Where will net adds come from once there’s Internet for All?

U.S. President Joe Biden’s administration has set an ambitious goal to deliver Internet for All using $42.5 billion in funding from the Broadband Equity, Access, and Deployment (BEAD) program. It’s not entirely clear how realistic that goal is. But in an environment where operators have turned to expansions in un- and underserved areas to drive net additions due to low move activity, it’s worth asking what will happen to the market once every household in the country is connected.

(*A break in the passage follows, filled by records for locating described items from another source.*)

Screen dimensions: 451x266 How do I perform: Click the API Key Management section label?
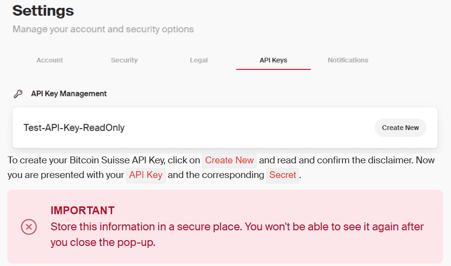tap(69, 93)
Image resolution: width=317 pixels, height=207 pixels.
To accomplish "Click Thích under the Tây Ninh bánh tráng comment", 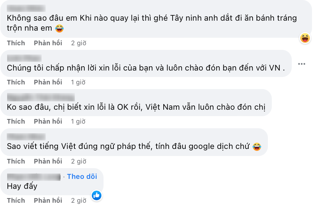I will [16, 43].
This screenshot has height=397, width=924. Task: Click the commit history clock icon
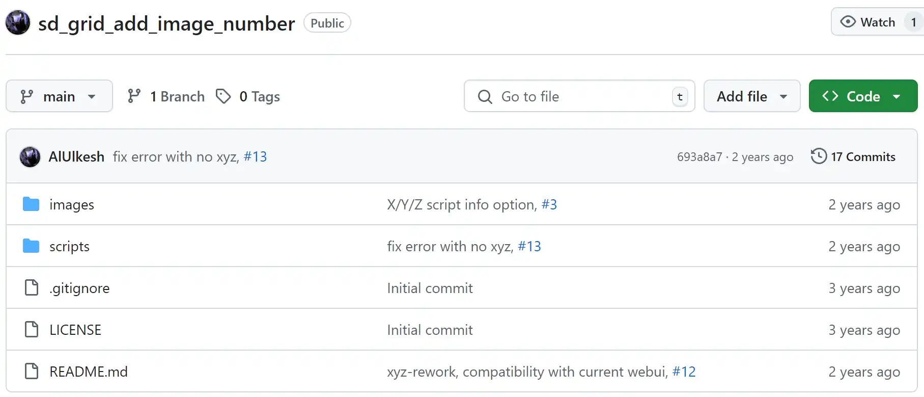pos(819,156)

Craig Moffett, of SVB MoffettNathanson, told Fierce that the growth rate in the broadband has already slowed dramatically. And in a post-BEAD world, “the growth rate should slow to something close to the rate of new household formation in the United States, which has historically been less than 1% per year.” Beyond that, “everything else will be a battle for market share gains,” he stated.

Moffett added a look at mature broadband markets which are already fully penetrated offers a “pretty good preview for what the whole country will look like.”

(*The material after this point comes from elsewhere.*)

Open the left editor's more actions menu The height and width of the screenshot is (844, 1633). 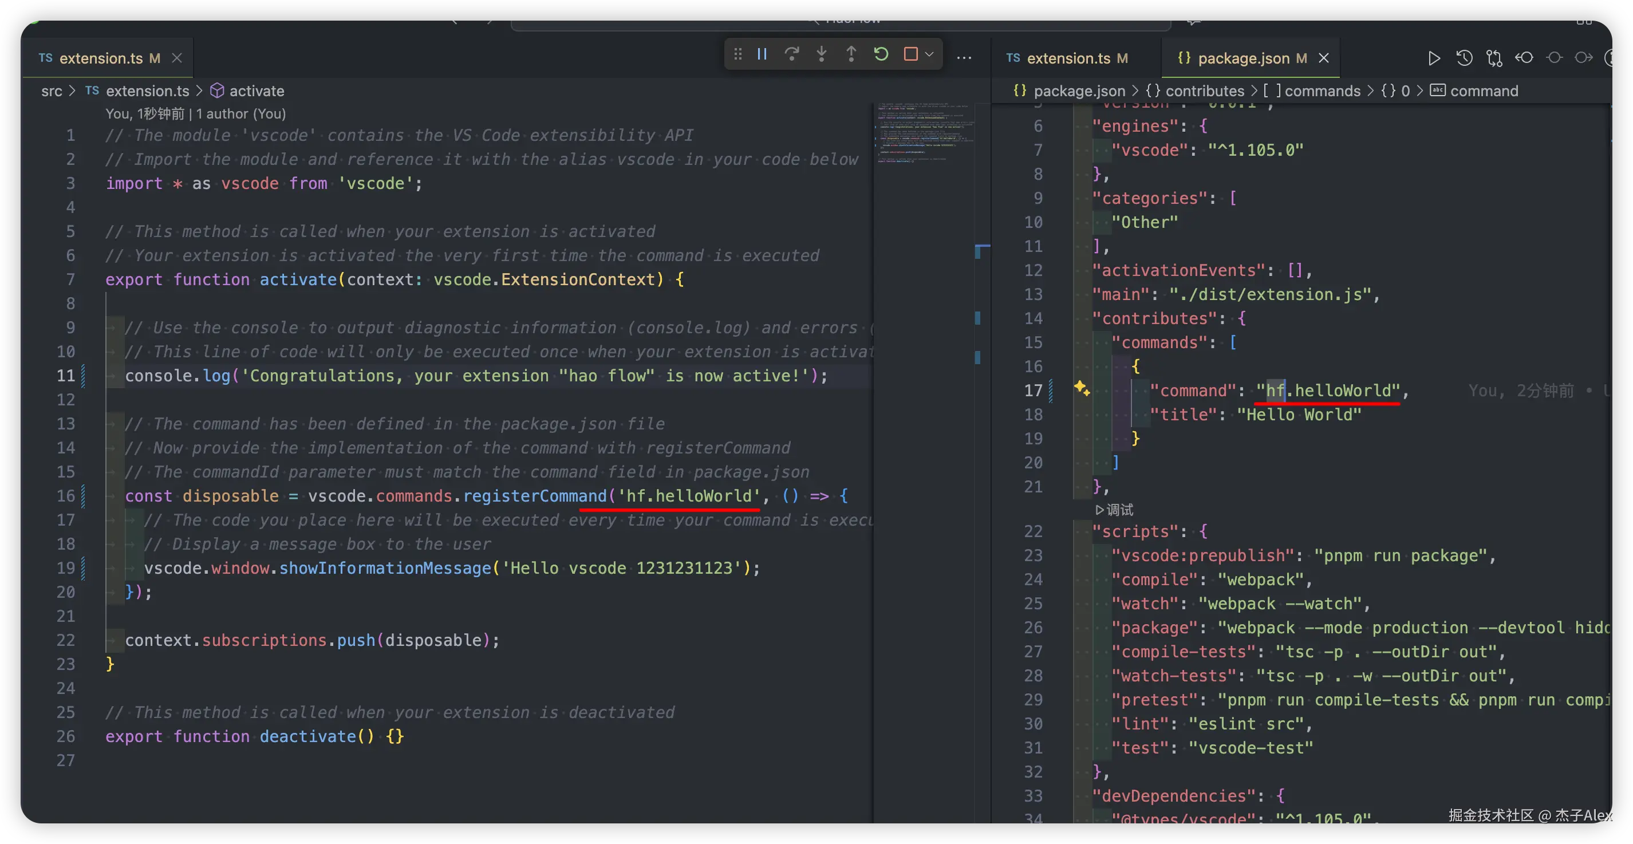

It’s worth noting that most operators are expecting BEAD funds to be allocated to the states this year and divvied up via grants to operators next year. That means customers from BEAD deployments will likely start coming online in the 2025 timeframe. Many BEAD-funded builds are expected to be fiber-based, though there will also be cable and fixed wireless grants sprinkled into the mix.

Recon Analytics founder Roger Entner told Fierce the aforementioned timeline is a good thing for cable players, since it will give them time to get DOCSIS 4.0 deployed – an upgrade which will give them speed capabilities that are roughly on par with XGS-PON fiber. He added that means that rather than competing on speed claims as they are today, operators in a post-BEAD world will likely be duking it out for customers based on claims around reliability and convenience.

Winners and losers

So, who will the winners and losers in this new world be? According to Entner, “it’s not set in stone yet.” He noted the result partially depends on whether DOCSIS 4.0 is able to deliver better reliability than DOCSIS 3.1. Entner added cable’s other big weakness today is customer service, which is a problem those operators need to solve.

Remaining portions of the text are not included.